Orientation of astronomical coordinates
- A star's galactic, ecliptic, and equatorial coordinates, as projected on the celestial sphere. Ecliptic and equatorial coordinates share the March equinox as the primary direction, and galactic coordinates are referred to the galactic center. The origin of coordinates (the "center of the sphere") is ambiguous; see celestial sphere for more information.

= Astronomical coordinate systems =

System for specifying positions of celestial objects

In astronomy, coordinate systems are used for specifying positions of celestial objects (satellites, planets, stars, galaxies, etc.) relative to a given reference frame, based on physical reference points available to a situated observer (e.g. the true horizon and north to an observer on Earth's surface). Coordinate systems in astronomy can specify an object's relative position in three-dimensional space or plot merely by its direction on a celestial sphere, if the object's distance is unknown or trivial.

Spherical coordinates, projected on the celestial sphere, are analogous to the geographic coordinate system used on the surface of Earth. These differ in their choice of fundamental plane, which divides the celestial sphere into two equal hemispheres along a great circle.
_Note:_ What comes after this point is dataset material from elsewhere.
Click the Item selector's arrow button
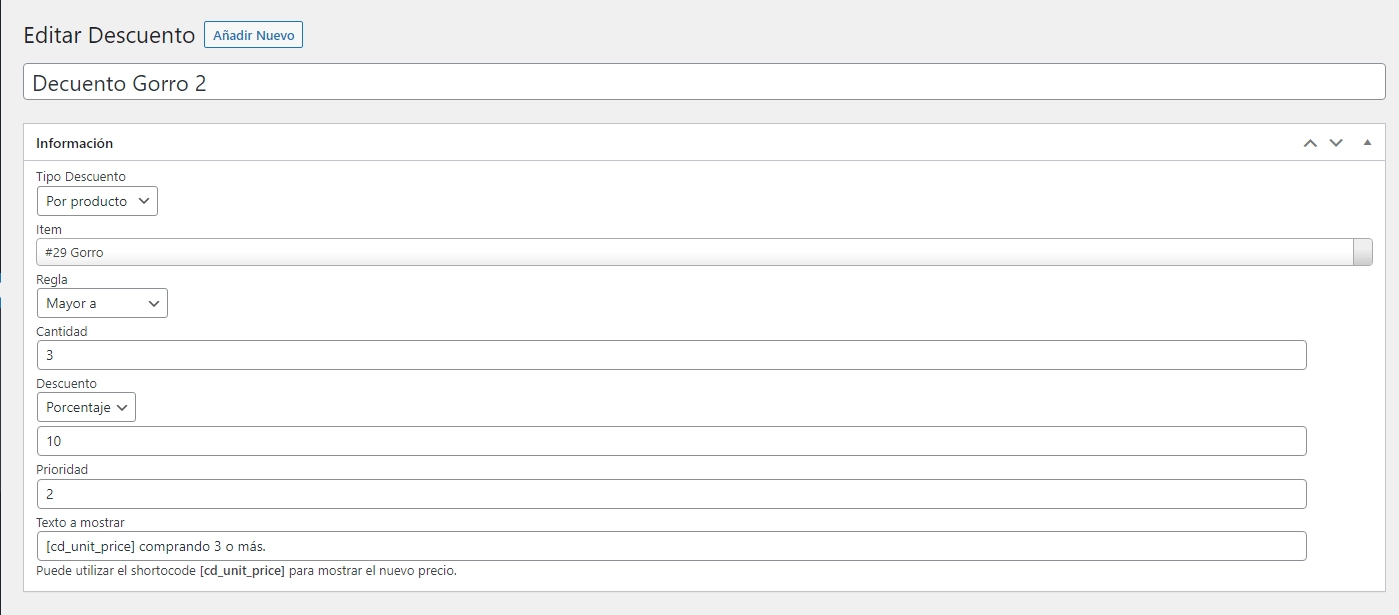Viewport: 1399px width, 615px height. 1362,252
Rectangular coordinates, in appropriate units, have the same fundamental (x, y) plane and primary (x-axis) direction, such as an axis of rotation. Each coordinate system is named after its choice of fundamental plane.

== Coordinate systems ==
The following table lists the common coordinate systems in use by the astronomical community. The fundamental plane divides the celestial sphere into two equal hemispheres and defines the baseline for the latitudinal coordinates, similar to the equator in the geographic coordinate system. The poles are located at ±90° from the fundamental plane. The primary direction is the starting point of the longitudinal coordinates. The origin is the zero distance point, the "center of the celestial sphere", although the definition of celestial sphere is ambiguous about the definition of its center point.
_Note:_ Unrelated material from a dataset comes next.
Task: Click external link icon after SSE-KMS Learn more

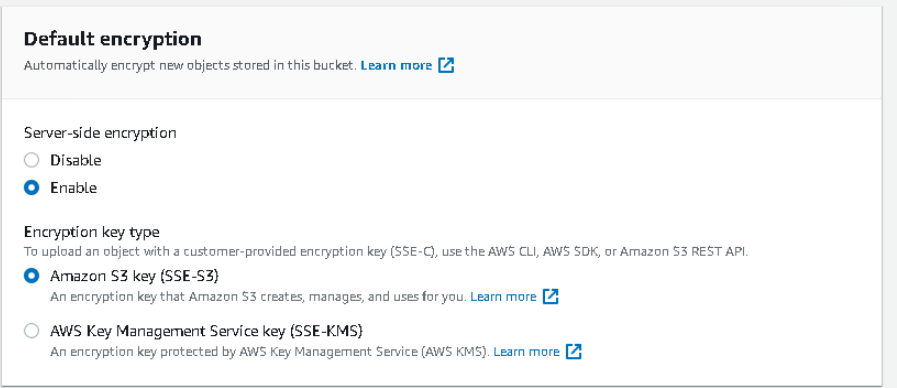Action: click(574, 351)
| Coordinate system | Center point (origin) | Fundamental plane (0° latitude) | Poles | Coordinates |  | Primary direction (0° longitude) |
| Latitude | Longitude |
| Horizontal (also called alt-az or el-az) | Observer | Horizon | Zenith, nadir | Altitude (a) or elevation | Azimuth (A) | North or south point of horizon |
| Equatorial | Center of the Earth (geocentric), or Sun (heliocentric) | Celestial equator | Celestial poles | Declination (δ) | Right ascension (α) or hour angle (h) | March equinox |
| Ecliptic | Ecliptic | Ecliptic poles | Ecliptic latitude (β) | Ecliptic longitude (λ) |
| Galactic | Center of the Sun | Galactic plane | Galactic poles | Galactic latitude (b) | Galactic longitude (l) | Galactic Center |
| Supergalactic |  | Supergalactic plane | Supergalactic poles | Supergalactic latitude (SGB) | Supergalactic longitude (SGL) | Intersection of supergalactic plane and galactic plane |

===Horizontal system===

Equatorial (red) and horizontal (blue) celestial coordinates

The horizontal, or altitude-azimuth, system is based on the position of the observer on Earth, which revolves around its own axis once per sidereal day (23 hours, 56 minutes and 4.091 seconds) in relation to the star background. The positioning of a celestial object by the horizontal system varies with time, but is a useful coordinate system for locating and tracking objects for observers on Earth. It is based on the position of stars relative to an observer's ideal horizon.

===Equatorial system===

The equatorial coordinate system is centered at Earth's center, but fixed relative to the celestial poles and the March equinox. The coordinates are based on the location of stars relative to Earth's equator if it were projected out to an infinite distance. The equatorial describes the sky as seen from the Solar System, and modern star maps almost exclusively use equatorial coordinates.

The equatorial system is the normal coordinate system for most professional and many amateur astronomers having an equatorial mount that follows the movement of the sky during the night. Celestial objects are found by adjusting the telescope's or other instrument's scales so that they match the equatorial coordinates of the selected object to observe.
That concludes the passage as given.